**Assignment**
Write down exactly the lines of the records below, beginning with the first and ending with the line that includes "Screen dimensions: 955x750".

[Extracted information]

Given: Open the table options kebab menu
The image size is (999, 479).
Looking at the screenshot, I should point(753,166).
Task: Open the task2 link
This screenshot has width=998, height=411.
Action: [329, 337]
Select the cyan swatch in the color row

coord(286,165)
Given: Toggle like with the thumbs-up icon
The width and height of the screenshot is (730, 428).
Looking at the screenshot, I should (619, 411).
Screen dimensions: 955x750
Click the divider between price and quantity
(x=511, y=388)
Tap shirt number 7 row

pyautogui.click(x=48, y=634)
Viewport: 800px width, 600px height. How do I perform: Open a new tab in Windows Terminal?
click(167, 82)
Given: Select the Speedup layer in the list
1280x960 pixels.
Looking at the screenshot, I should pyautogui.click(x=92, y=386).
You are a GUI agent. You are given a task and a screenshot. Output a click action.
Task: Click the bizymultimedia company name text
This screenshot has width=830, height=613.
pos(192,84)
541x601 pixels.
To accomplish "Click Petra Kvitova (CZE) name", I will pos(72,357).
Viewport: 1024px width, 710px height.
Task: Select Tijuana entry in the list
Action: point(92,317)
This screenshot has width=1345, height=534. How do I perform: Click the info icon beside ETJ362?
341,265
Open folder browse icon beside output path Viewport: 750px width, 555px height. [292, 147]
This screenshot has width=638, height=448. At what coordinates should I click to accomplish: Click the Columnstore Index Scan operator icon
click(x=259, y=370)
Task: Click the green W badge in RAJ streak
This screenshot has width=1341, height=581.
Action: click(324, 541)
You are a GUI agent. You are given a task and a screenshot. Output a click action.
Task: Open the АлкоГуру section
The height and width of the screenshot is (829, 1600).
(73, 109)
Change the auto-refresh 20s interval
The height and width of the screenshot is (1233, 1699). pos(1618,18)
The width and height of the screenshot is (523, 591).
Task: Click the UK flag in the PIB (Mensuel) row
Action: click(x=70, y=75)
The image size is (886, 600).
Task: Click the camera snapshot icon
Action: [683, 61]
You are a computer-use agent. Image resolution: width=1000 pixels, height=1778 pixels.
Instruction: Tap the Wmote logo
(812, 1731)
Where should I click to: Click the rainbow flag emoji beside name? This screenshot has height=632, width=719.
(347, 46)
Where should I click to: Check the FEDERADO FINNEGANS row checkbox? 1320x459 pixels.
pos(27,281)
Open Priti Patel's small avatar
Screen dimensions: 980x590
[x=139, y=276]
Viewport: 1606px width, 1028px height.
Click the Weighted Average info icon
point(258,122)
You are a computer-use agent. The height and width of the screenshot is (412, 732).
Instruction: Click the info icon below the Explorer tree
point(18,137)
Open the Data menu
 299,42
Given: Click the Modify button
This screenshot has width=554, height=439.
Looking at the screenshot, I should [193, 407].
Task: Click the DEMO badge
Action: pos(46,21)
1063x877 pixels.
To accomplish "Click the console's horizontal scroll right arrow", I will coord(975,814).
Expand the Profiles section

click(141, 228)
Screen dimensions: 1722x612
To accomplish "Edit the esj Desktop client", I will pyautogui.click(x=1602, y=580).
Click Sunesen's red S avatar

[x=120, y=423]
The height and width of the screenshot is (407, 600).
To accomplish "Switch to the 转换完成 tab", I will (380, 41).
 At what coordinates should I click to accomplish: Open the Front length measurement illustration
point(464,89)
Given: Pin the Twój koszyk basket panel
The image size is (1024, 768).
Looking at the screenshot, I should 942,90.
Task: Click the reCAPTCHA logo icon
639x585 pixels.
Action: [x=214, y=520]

[/Extracted information]

**Problem solution**
Given: Open the table options kebab menu
The image size is (999, 479).
Looking at the screenshot, I should point(753,166).
Task: Open the task2 link
This screenshot has width=998, height=411.
Action: [329, 337]
Select the cyan swatch in the color row

coord(286,165)
Given: Toggle like with the thumbs-up icon
The width and height of the screenshot is (730, 428).
Looking at the screenshot, I should (619, 411).
Screen dimensions: 955x750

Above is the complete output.